═══ Dataset content ═══

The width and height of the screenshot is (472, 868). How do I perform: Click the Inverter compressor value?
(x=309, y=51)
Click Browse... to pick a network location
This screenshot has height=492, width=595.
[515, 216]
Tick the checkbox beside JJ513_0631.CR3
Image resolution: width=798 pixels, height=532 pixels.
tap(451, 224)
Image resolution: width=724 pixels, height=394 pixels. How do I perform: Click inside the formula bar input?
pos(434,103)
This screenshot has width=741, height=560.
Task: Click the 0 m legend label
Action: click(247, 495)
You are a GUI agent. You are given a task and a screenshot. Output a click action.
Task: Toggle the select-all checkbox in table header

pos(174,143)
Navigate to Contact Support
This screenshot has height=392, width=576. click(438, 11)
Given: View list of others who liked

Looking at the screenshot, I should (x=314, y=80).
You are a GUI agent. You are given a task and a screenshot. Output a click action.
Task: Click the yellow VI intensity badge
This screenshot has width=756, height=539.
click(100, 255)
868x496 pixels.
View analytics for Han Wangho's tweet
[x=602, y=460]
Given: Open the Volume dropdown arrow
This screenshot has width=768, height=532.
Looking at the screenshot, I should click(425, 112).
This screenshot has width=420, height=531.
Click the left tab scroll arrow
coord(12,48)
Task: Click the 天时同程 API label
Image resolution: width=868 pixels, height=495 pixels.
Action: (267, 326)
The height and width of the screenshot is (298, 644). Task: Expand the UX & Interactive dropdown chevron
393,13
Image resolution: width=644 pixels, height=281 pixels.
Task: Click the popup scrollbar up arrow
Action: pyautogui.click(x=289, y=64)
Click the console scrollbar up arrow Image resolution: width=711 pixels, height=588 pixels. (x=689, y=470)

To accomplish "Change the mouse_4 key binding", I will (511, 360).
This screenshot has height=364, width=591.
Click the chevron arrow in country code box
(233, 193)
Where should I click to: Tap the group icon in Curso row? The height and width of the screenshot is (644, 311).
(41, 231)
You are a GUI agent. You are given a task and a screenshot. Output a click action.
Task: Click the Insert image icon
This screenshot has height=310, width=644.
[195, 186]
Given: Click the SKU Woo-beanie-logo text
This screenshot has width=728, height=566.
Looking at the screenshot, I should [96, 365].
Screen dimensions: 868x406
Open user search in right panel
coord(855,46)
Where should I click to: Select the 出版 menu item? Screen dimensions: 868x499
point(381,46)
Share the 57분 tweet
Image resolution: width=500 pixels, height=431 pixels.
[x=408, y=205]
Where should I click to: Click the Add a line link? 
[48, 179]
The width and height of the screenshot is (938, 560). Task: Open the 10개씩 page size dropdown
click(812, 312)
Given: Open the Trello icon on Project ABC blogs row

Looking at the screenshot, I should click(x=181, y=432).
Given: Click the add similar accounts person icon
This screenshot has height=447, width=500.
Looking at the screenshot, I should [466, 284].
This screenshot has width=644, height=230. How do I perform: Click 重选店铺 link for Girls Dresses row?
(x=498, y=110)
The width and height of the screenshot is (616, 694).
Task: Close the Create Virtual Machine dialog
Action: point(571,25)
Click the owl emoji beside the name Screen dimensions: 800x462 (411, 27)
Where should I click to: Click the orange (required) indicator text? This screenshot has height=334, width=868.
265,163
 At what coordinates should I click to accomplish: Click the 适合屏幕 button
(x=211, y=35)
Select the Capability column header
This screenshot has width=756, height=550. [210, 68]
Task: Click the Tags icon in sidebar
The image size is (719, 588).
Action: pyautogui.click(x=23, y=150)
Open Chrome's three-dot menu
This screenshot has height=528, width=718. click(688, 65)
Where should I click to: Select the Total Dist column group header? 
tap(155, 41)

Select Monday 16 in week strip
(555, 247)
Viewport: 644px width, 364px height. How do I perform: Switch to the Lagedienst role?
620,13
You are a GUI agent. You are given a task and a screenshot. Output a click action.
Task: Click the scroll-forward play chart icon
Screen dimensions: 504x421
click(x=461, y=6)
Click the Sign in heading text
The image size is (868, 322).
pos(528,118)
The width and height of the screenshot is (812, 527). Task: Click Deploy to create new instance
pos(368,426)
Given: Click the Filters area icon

═══

• [Exercise aim]:
Please return every line of the data, unaltered.

• [Answer to the problem]:
The width and height of the screenshot is (472, 868). How do I perform: Click the Inverter compressor value?
(x=309, y=51)
Click Browse... to pick a network location
This screenshot has height=492, width=595.
[515, 216]
Tick the checkbox beside JJ513_0631.CR3
Image resolution: width=798 pixels, height=532 pixels.
tap(451, 224)
Image resolution: width=724 pixels, height=394 pixels. How do I perform: Click inside the formula bar input?
pos(434,103)
This screenshot has width=741, height=560.
Task: Click the 0 m legend label
Action: click(247, 495)
You are a GUI agent. You are given a task and a screenshot. Output a click action.
Task: Toggle the select-all checkbox in table header

pos(174,143)
Navigate to Contact Support
This screenshot has height=392, width=576. click(438, 11)
Given: View list of others who liked

Looking at the screenshot, I should (x=314, y=80).
You are a GUI agent. You are given a task and a screenshot. Output a click action.
Task: Click the yellow VI intensity badge
This screenshot has width=756, height=539.
click(100, 255)
868x496 pixels.
View analytics for Han Wangho's tweet
[x=602, y=460]
Given: Open the Volume dropdown arrow
This screenshot has width=768, height=532.
Looking at the screenshot, I should click(425, 112).
This screenshot has width=420, height=531.
Click the left tab scroll arrow
coord(12,48)
Task: Click the 天时同程 API label
Image resolution: width=868 pixels, height=495 pixels.
Action: (267, 326)
The height and width of the screenshot is (298, 644). Task: Expand the UX & Interactive dropdown chevron
393,13
Image resolution: width=644 pixels, height=281 pixels.
Task: Click the popup scrollbar up arrow
Action: pyautogui.click(x=289, y=64)
Click the console scrollbar up arrow Image resolution: width=711 pixels, height=588 pixels. (x=689, y=470)

To accomplish "Change the mouse_4 key binding", I will (511, 360).
This screenshot has height=364, width=591.
Click the chevron arrow in country code box
(233, 193)
Where should I click to: Tap the group icon in Curso row? The height and width of the screenshot is (644, 311).
(41, 231)
You are a GUI agent. You are given a task and a screenshot. Output a click action.
Task: Click the Insert image icon
This screenshot has height=310, width=644.
[195, 186]
Given: Click the SKU Woo-beanie-logo text
This screenshot has width=728, height=566.
Looking at the screenshot, I should [96, 365].
Screen dimensions: 868x406
Open user search in right panel
coord(855,46)
Where should I click to: Select the 出版 menu item? Screen dimensions: 868x499
point(381,46)
Share the 57분 tweet
Image resolution: width=500 pixels, height=431 pixels.
[x=408, y=205]
Where should I click to: Click the Add a line link? 
[48, 179]
The width and height of the screenshot is (938, 560). Task: Open the 10개씩 page size dropdown
click(812, 312)
Given: Open the Trello icon on Project ABC blogs row

Looking at the screenshot, I should click(x=181, y=432).
Given: Click the add similar accounts person icon
This screenshot has height=447, width=500.
Looking at the screenshot, I should [466, 284].
This screenshot has width=644, height=230. How do I perform: Click 重选店铺 link for Girls Dresses row?
(x=498, y=110)
The width and height of the screenshot is (616, 694).
Task: Close the Create Virtual Machine dialog
Action: point(571,25)
Click the owl emoji beside the name Screen dimensions: 800x462 (411, 27)
Where should I click to: Click the orange (required) indicator text? This screenshot has height=334, width=868.
265,163
 At what coordinates should I click to accomplish: Click the 适合屏幕 button
(x=211, y=35)
Select the Capability column header
This screenshot has width=756, height=550. [210, 68]
Task: Click the Tags icon in sidebar
The image size is (719, 588).
Action: pyautogui.click(x=23, y=150)
Open Chrome's three-dot menu
This screenshot has height=528, width=718. click(688, 65)
Where should I click to: Select the Total Dist column group header? 
tap(155, 41)

Select Monday 16 in week strip
(555, 247)
Viewport: 644px width, 364px height. How do I perform: Switch to the Lagedienst role?
620,13
You are a GUI agent. You are given a task and a screenshot. Output a click action.
Task: Click the scroll-forward play chart icon
Screen dimensions: 504x421
click(x=461, y=6)
Click the Sign in heading text
The image size is (868, 322).
pos(528,118)
The width and height of the screenshot is (812, 527). Task: Click Deploy to create new instance
pos(368,426)
Given: Click the Filters area icon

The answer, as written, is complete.